Though the majority Shiite province has a problem with assassinations and gangster-style extortion, Sunni Arab insurgents are rarely active there, and fighting on this scale had not been witnessed in the area for more than a year.
The incident is a reminder of the swirling agendas now at play in Iraq and the turbulent political waters US troops are wading into as more soldiers arrive and President Bush has vowed to stand by Shiite Islamist Prime Minister Nouri al-Maliki.
Religious ideologies and classic power plays are now converging in Iraq, leading to what at times seem to be multiple, parallel conflicts: Sunni Arab insurgents who want to establish an Islamic state fight US Marines in Anbar Province; death squads associated with militant Shiite cleric Moqtada al-Sadr stalk the streets of Baghdad, targeting both Sunni and Shiite political rivals; mostly Sunni Arab nationalists with ties to Saddam Hussein's Baath party seek to oust US forces from the country.
Following Sunday's deadly battle, Najaf Governor Asaad Abu Khalil originally implied that the fighters were foreign Arabs of the sort usually associated with Al Qaeda and that their intention was to disrupt the religious festival of Ashura with plans to attack both pilgrims and senior ayatollahs in southern Iraqi city of Najaf, the principal seat of Shiite religious learning in Iraq.
But his office has since backed off from those claims, and it now appears the gunmen – who killed or wounded dozens of Iraqi soldiers in the fighting as well as killing the two pilots of the downed US helicopter – were Shiites motivated by extreme religious ideology.
The central Iraqi government says the fighters are members of a millenarian Shiite group called the Jund al-Sama, or Army of Heaven, and that they were plotting to kill the senior ayatollahs in Najaf, chief among them Grand Ayatollah Ali al-Sistani, to prepare the way for the Mahdi, a messiah figure for many Shiites.
They believe the Mahdi ascended to heaven in the 9th century and will return to earth to usher in a final confrontation between good and evil that will end with a 1,000-year reign of peace, which will be followed by the end of the world.
According to Iraqi Army Maj.
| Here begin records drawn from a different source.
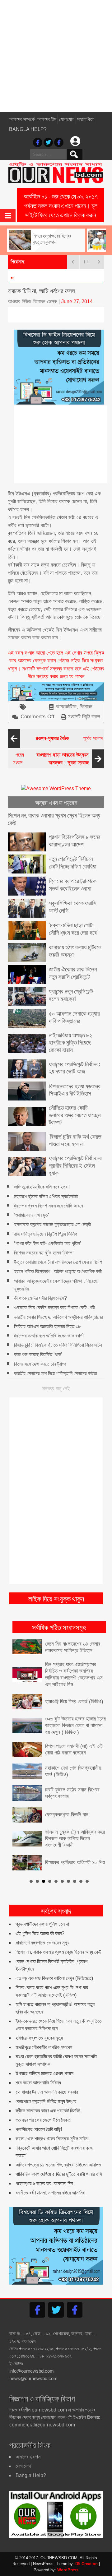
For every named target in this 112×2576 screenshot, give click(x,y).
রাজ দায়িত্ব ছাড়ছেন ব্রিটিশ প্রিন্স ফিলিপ (45, 1234)
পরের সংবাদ (51, 759)
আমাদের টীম (46, 119)
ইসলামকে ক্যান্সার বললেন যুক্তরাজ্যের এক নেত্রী (52, 1224)
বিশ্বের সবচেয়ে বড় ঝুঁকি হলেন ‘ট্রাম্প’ (44, 1252)
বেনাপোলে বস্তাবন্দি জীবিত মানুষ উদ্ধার (46, 2086)
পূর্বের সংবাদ (69, 738)
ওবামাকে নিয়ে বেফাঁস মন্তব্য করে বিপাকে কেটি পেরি (54, 1307)
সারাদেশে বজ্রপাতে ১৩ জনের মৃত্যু (42, 1927)
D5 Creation (86, 2548)
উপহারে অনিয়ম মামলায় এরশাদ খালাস (44, 2058)
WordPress (67, 2554)
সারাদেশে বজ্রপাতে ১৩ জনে (32, 278)
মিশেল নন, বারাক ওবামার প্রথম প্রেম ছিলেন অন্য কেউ (58, 1937)
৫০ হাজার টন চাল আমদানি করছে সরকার (47, 2077)
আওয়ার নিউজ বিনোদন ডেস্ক (32, 301)
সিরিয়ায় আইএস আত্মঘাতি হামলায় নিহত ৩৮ (47, 1326)
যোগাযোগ (66, 119)
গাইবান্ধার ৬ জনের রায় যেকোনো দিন (44, 2168)
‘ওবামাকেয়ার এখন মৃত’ (31, 1215)
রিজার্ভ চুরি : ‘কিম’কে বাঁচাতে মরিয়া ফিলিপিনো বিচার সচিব (58, 1345)
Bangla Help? (28, 129)
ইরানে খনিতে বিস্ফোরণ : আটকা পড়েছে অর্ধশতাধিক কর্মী (58, 1271)
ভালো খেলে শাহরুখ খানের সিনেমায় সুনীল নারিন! (52, 2123)
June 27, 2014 (77, 301)
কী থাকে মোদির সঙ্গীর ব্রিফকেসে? (40, 1298)
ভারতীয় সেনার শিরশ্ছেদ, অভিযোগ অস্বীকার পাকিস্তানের (58, 1317)
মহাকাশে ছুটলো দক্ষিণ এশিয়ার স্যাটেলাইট (46, 1196)
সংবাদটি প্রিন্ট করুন (84, 717)
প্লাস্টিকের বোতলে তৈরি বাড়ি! (39, 2114)
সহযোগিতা (85, 119)
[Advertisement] (56, 56)
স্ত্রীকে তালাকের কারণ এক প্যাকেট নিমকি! (48, 2095)
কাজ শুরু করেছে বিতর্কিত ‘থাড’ (38, 1354)
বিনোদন (86, 707)
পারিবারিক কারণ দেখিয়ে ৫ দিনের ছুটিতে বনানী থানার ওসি (59, 2159)
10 (87, 1866)
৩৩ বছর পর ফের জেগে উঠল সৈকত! (44, 2105)
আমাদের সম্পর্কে (22, 119)
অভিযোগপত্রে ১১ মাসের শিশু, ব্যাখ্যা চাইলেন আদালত (58, 2149)
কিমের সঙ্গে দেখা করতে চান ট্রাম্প (40, 1364)
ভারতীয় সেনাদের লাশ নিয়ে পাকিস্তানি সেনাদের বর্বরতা (55, 1373)
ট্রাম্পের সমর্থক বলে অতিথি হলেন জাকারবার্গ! (49, 1335)
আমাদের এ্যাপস (28, 2441)
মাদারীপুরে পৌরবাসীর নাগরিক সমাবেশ (44, 2032)
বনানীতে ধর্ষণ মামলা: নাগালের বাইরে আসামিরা (50, 2177)
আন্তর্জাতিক (66, 707)
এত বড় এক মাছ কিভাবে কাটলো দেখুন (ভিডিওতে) (54, 1963)
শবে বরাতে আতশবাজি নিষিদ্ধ (38, 2067)
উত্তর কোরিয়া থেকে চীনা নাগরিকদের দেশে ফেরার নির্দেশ (58, 1262)
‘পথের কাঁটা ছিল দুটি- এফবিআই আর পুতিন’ (47, 1243)
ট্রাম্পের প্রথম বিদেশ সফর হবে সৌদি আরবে (48, 1205)
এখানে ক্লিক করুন (78, 214)
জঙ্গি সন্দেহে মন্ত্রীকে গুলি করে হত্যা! (42, 1187)
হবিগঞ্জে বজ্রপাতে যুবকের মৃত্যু (39, 2023)
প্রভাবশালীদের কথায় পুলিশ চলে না (42, 1909)
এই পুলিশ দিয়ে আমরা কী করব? (40, 1918)
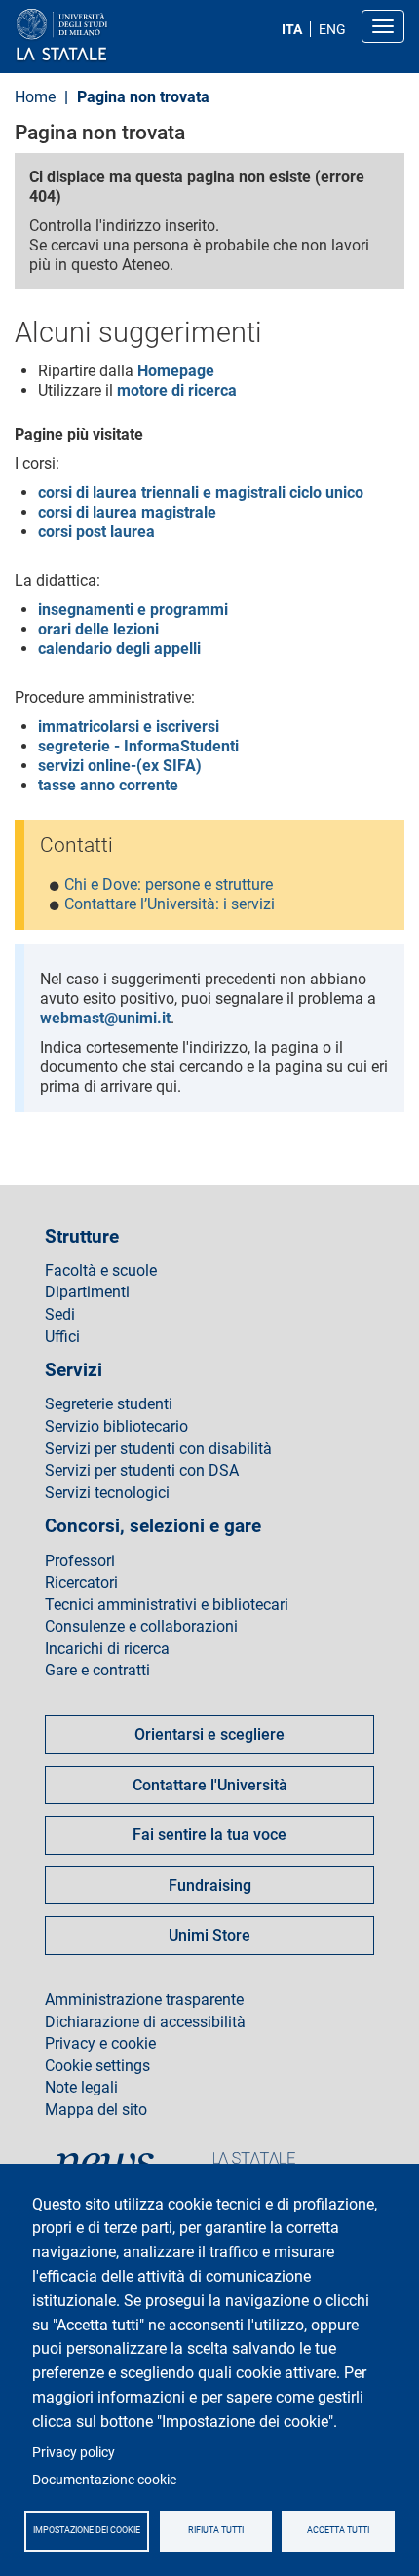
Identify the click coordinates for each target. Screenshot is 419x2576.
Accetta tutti (338, 2530)
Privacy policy (73, 2452)
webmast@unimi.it (105, 1018)
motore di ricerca (177, 390)
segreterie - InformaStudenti (138, 746)
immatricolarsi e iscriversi (128, 726)
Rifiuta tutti (216, 2530)
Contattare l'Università (210, 1785)
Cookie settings (97, 2066)
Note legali (81, 2087)
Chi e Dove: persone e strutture (168, 884)
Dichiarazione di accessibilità (145, 2022)
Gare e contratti (97, 1670)
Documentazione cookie (104, 2479)
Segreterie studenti (108, 1404)
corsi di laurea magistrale (127, 512)
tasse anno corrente (108, 785)
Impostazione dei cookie (86, 2530)
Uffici (62, 1337)
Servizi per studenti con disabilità (158, 1449)
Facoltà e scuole (101, 1271)
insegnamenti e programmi (133, 609)
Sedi (60, 1315)
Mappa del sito (96, 2110)
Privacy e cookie (100, 2044)
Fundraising (210, 1885)
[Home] (109, 35)
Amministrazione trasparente (144, 2000)
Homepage (175, 371)
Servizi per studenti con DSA (142, 1471)
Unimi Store (209, 1935)
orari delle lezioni (98, 629)
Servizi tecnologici (107, 1493)
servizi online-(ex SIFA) (120, 765)
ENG (332, 29)
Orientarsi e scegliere (209, 1734)
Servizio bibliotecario (116, 1427)
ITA (292, 29)
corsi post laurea (96, 531)
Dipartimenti (87, 1292)
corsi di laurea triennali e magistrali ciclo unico (200, 492)
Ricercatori (81, 1583)
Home (35, 97)
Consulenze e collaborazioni (141, 1626)
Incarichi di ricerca (107, 1649)
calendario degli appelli (119, 648)
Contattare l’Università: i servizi (169, 904)
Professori (80, 1561)
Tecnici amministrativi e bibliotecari (166, 1605)
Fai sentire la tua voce (209, 1835)
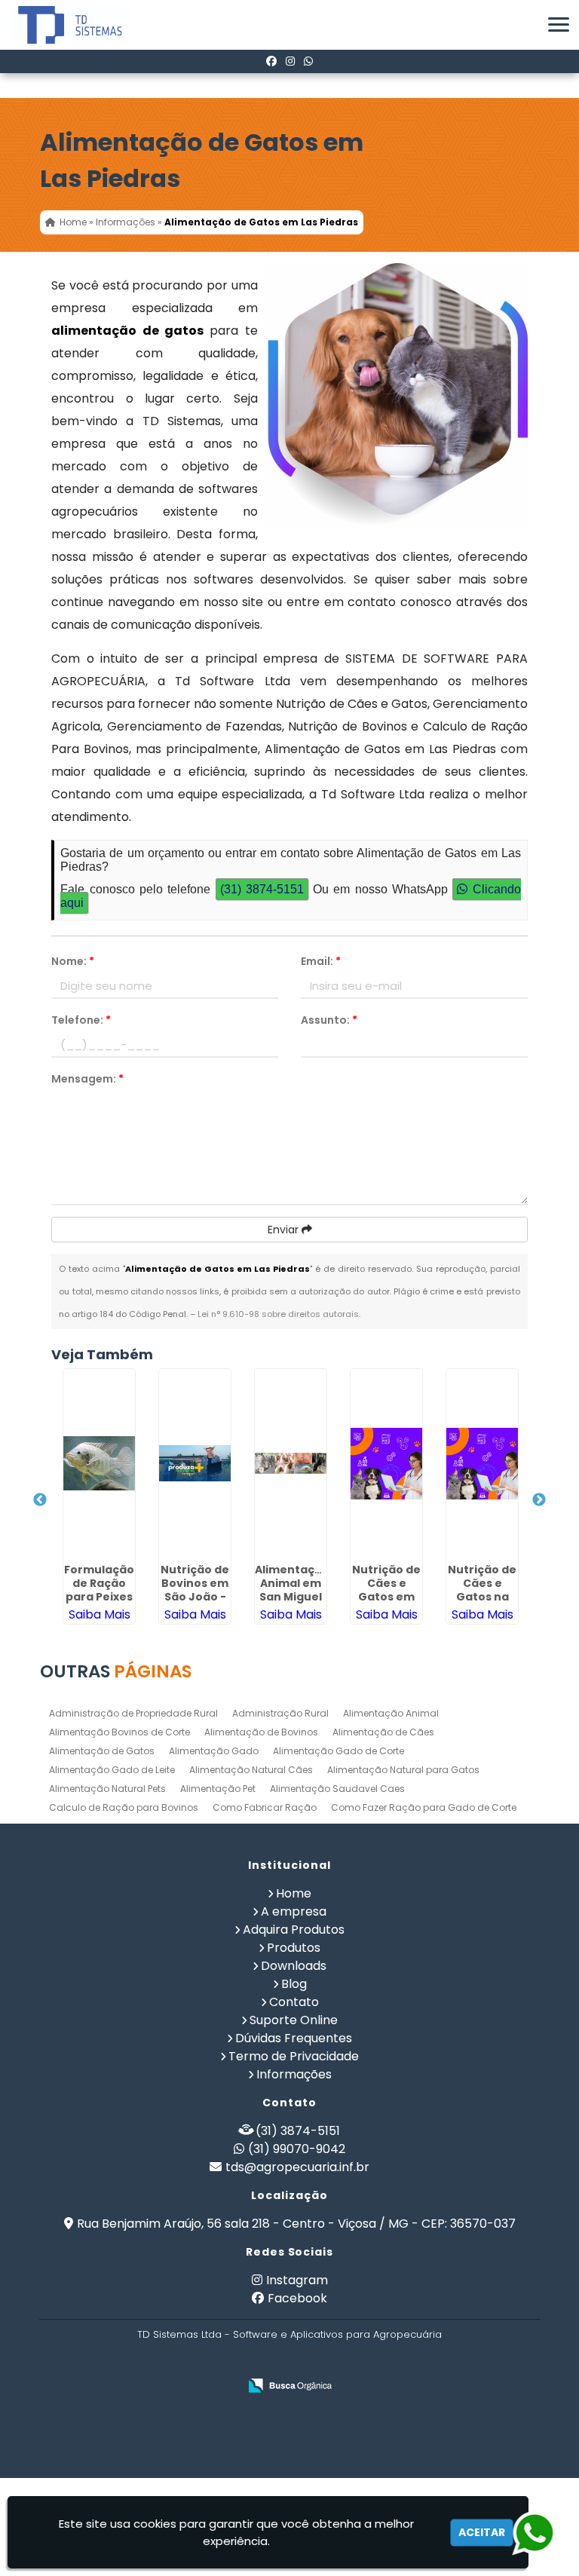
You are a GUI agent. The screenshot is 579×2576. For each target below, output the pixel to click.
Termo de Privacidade (293, 2056)
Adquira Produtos (294, 1929)
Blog (294, 1983)
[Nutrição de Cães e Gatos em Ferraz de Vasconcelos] (386, 1463)
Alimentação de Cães (383, 1732)
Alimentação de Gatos (102, 1750)
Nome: (72, 961)
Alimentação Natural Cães (251, 1769)
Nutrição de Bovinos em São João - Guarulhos (195, 1590)
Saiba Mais (99, 1614)
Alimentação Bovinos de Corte (119, 1732)
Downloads (293, 1965)
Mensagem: (87, 1078)
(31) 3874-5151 (262, 889)
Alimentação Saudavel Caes (337, 1788)
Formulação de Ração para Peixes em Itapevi (99, 1590)
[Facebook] (271, 61)
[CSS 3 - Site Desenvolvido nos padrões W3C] (303, 2361)
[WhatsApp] (308, 61)
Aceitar (481, 2532)
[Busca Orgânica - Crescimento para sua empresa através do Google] (290, 2385)
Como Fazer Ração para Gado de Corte (423, 1807)
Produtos (293, 1947)
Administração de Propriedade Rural (133, 1713)
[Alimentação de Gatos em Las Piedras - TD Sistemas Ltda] (59, 25)
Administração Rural (280, 1713)
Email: (321, 961)
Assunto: (329, 1020)
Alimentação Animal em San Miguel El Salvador (292, 1590)
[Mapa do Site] (211, 2361)
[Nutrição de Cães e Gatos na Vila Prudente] (482, 1463)
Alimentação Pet (218, 1788)
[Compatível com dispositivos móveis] (355, 2361)
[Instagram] (290, 61)
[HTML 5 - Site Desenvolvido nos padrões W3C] (251, 2361)
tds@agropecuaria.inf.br (297, 2167)
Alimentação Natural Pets (107, 1788)
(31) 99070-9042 (296, 2149)
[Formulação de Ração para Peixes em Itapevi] (99, 1463)
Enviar (285, 1229)
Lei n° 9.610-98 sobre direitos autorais (278, 1314)
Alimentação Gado (214, 1750)
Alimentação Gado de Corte (338, 1750)
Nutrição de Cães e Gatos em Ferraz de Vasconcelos (387, 1596)
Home (293, 1893)
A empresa (293, 1911)
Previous (39, 1500)
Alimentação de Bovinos (261, 1732)
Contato (294, 2002)
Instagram (297, 2280)
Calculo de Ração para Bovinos (123, 1807)
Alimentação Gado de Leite (112, 1769)
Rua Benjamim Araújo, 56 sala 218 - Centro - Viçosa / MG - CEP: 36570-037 (296, 2223)
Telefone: (81, 1020)
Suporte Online (294, 2020)
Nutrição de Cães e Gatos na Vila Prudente (482, 1596)
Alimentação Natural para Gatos (403, 1769)
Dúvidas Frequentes (293, 2038)
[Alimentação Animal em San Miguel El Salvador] (290, 1463)
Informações (294, 2074)
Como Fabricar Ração (265, 1807)
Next (539, 1500)
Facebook (297, 2298)
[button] (558, 24)
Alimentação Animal (391, 1713)
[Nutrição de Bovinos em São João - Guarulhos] (195, 1463)
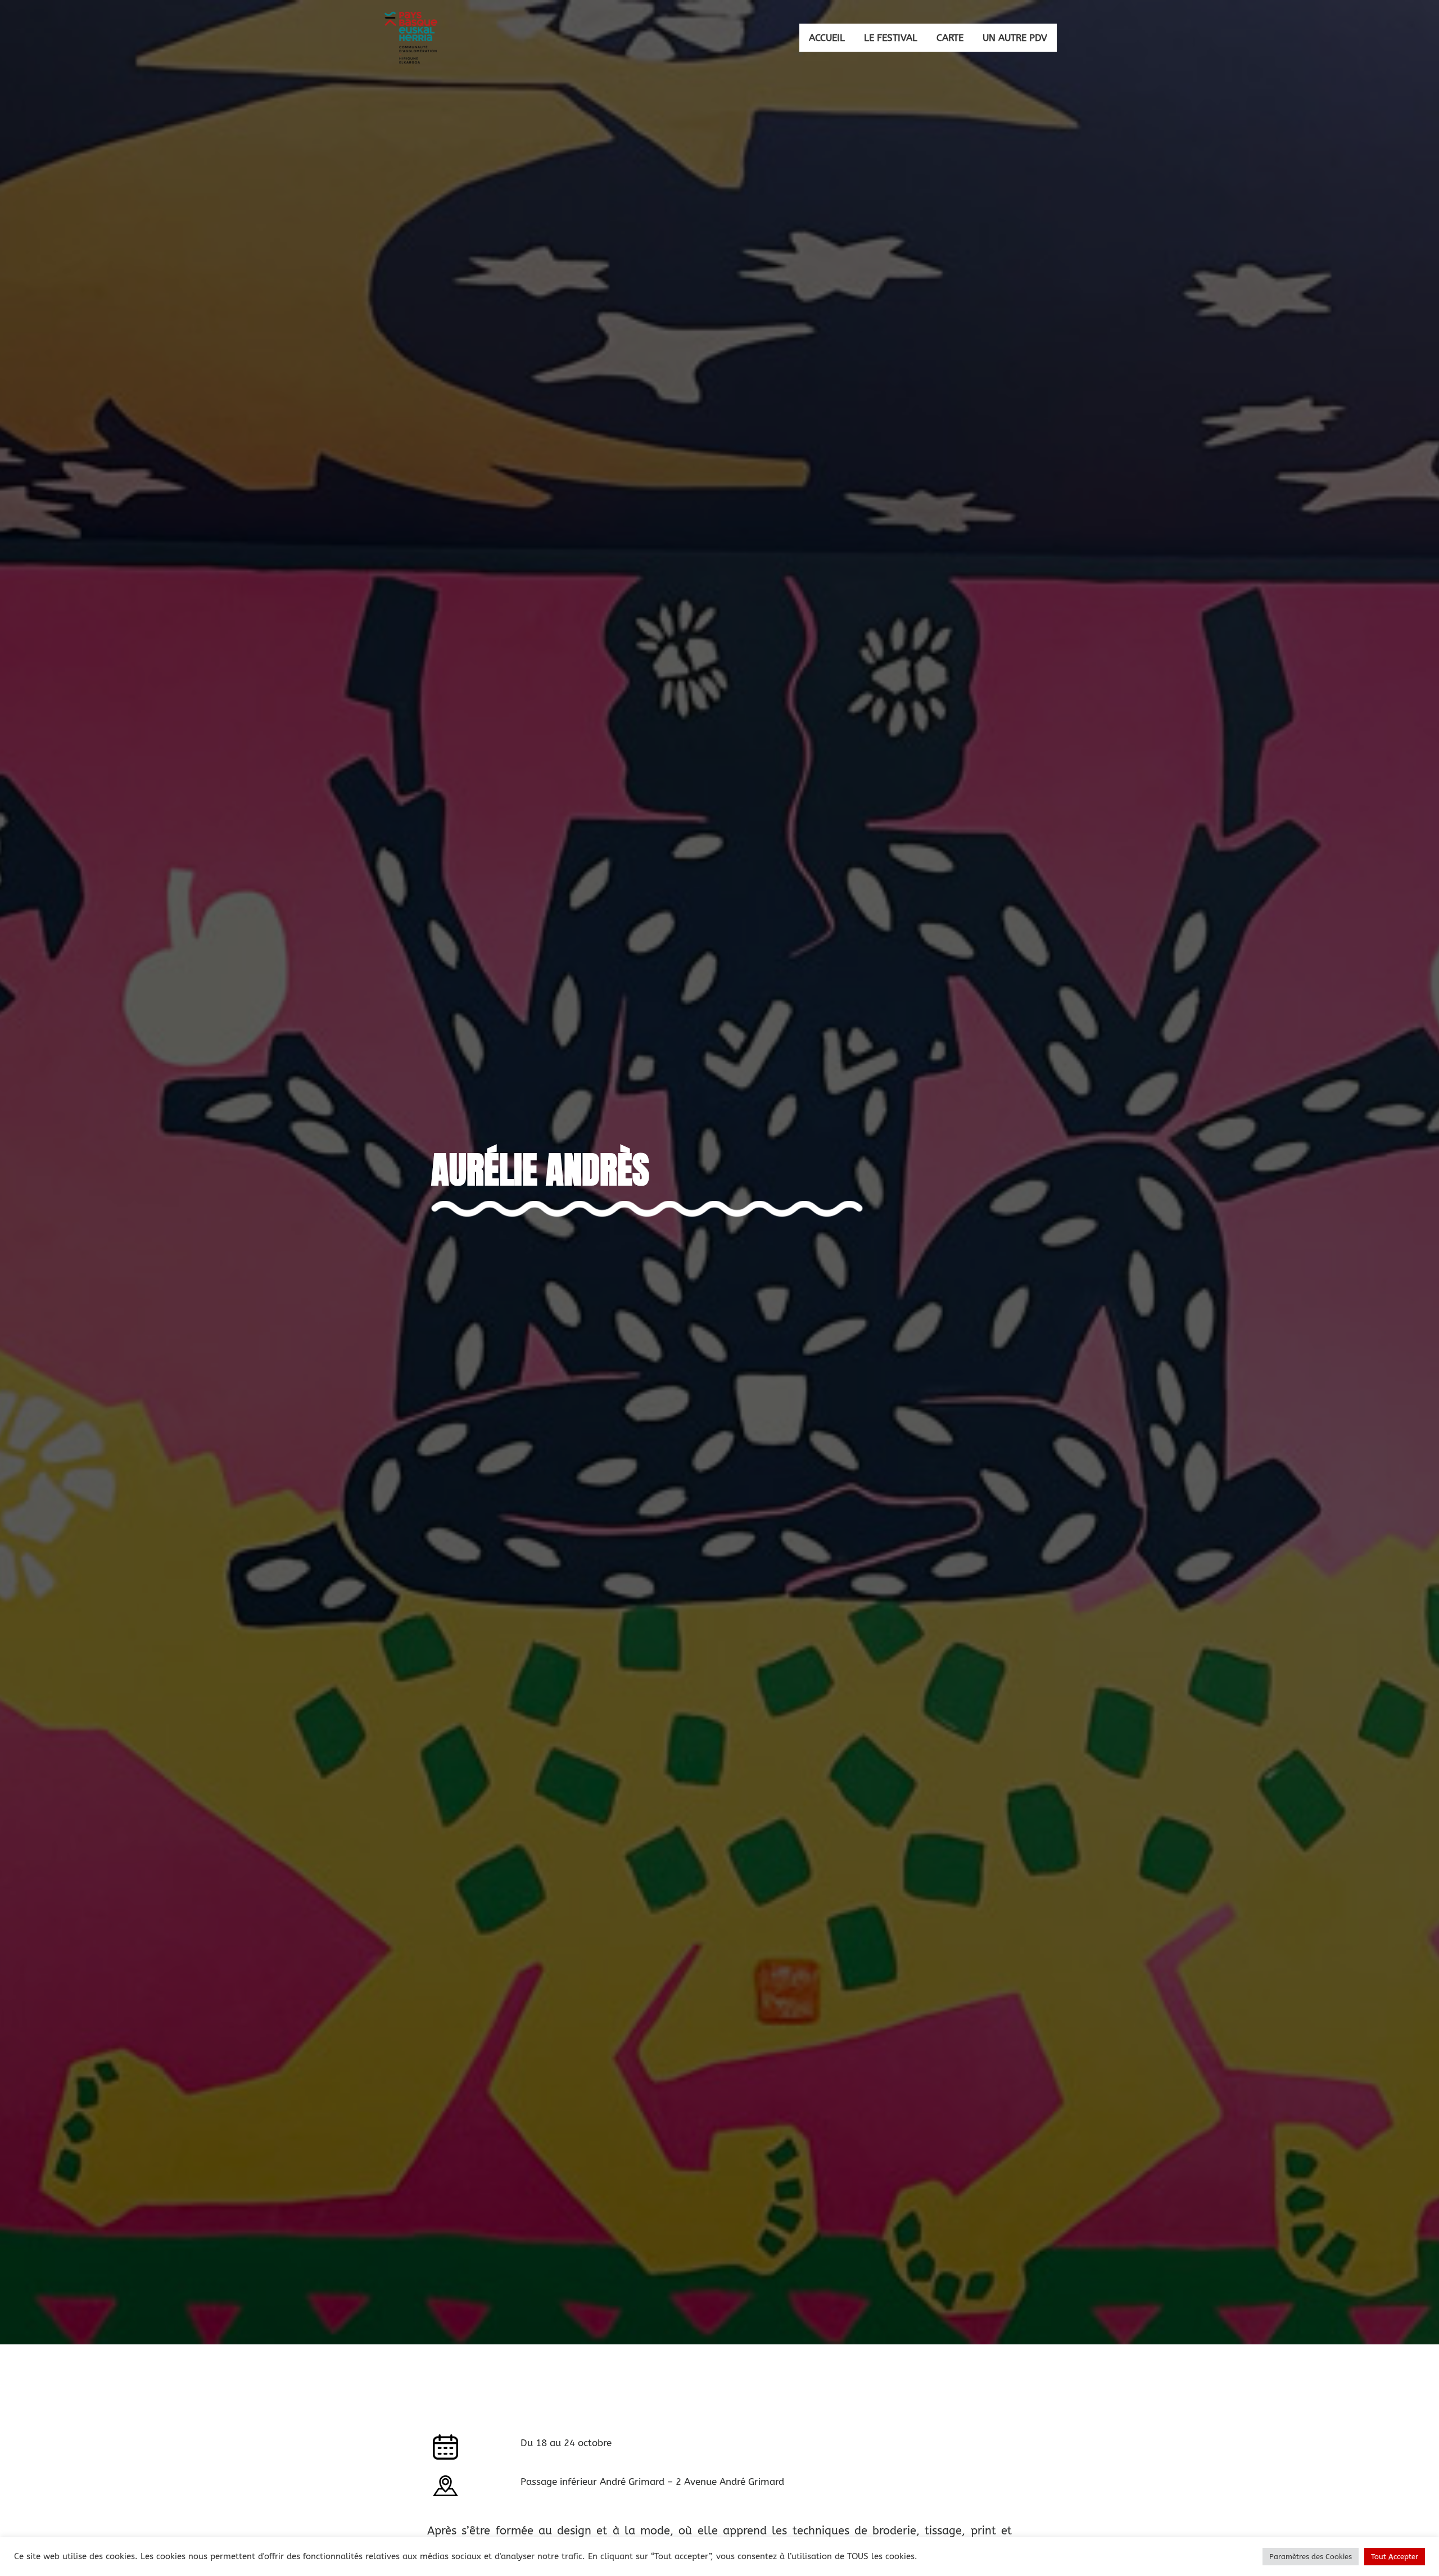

Gen. Othman al-Ghanami, quoted by the Associated Press, the group was heavily armed. He said 500 rifles were confiscated along with mortars, heavy calibre machine guns, and Katyusha rockets. That such a little known group should be so well armed is a sign of the myriad threats to the country's eventual pacification.
Ashura commemorates Imam Hussein, grandson of the prophet Muhammad and the most revered of Shiite saints, and is the occasion of public flagellation and high emotion.
Local authorities said the gunmen were planning the attack because they believed the Mahdi was due to return Sunday, and were seeking to remove potential rivals.
"In Shiite Islam there is this very strong millenarian trend, similar to Christian movements that think Christ is about to return,'' says Juan Cole, a professor of Middle East history at the University of Michigan. "So just like some millenarian evangelicals think that the pope is the antichrist, they would see the ayatollahs as ... usurpers of his rightful role."
While Professor Cole is skeptical of the view that such millenarian movements are always triggered by social or economic upheaval, he says, "I'm comfortable in saying that in this particular case this movement that's fighting outside of Najaf is certainly enabled by the chaos in Iraq for the past decade and a half."
Such movements have ebbed and flowed throughout Shiite history and Shiite religious politics have been marked by violent power grabs for centuries. Cole points to the Babi Movement in the 1840s and 1850s in Iran and Iraq as a good example. The movement attracted vast numbers of followers, mostly from the urban lower and lower-middle classes, who believed that the Mahdi was about to return and rid them of their unjust rulers. The group's followers targeted the Shiite religious hierarchy of the time, and sought to assassinate the Shah of Iran in 1852.
General Ghanami said the leader of the group was killed in the fighting, and identified him as Abu Qamar al-Yamani. The London-based Arabic daily Al Hayat reported that the Army of Heaven is loyal to Mahmoud al-Hassani al-Sarkhi, a cultish Shiite leader whose followers have clashed with both foreign troops and supporters of mainline Shiite leaders in Iraq numerous times since the US invasion.
His supporters have fought with those of other militant Shiite clerics, most notably those of Ayatollah Muhammad Yaqubi, whose men dominate the politics of the southern city of Najaf, and also sought to take control of the main shrine in Karbala last summer from supporters of Ayatollah Sistani, the most revered cleric in Iraq.